Please return the listing below exactly, without any of its pictures.

## INPUT FOR THIS TASK
--- START ---

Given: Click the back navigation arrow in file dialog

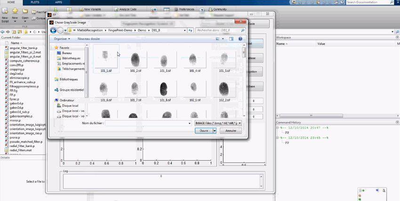Looking at the screenshot, I should coord(53,30).
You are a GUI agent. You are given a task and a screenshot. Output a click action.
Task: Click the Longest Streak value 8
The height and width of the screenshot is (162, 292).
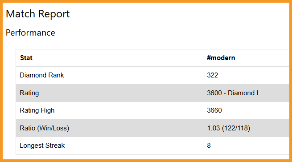[x=209, y=146]
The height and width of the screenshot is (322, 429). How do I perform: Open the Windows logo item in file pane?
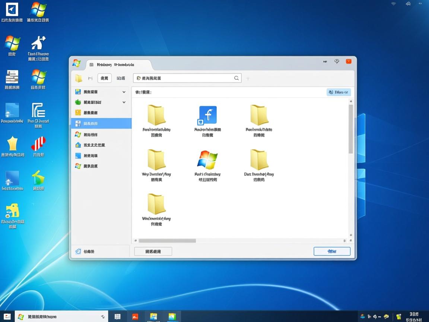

--- END ---

## EXPECTED ANSWER
Given: Click the back navigation arrow in file dialog

Looking at the screenshot, I should coord(53,30).
You are a GUI agent. You are given a task and a screenshot. Output a click action.
Task: Click the Longest Streak value 8
The height and width of the screenshot is (162, 292).
[x=209, y=146]
The height and width of the screenshot is (322, 429). How do I perform: Open the Windows logo item in file pane?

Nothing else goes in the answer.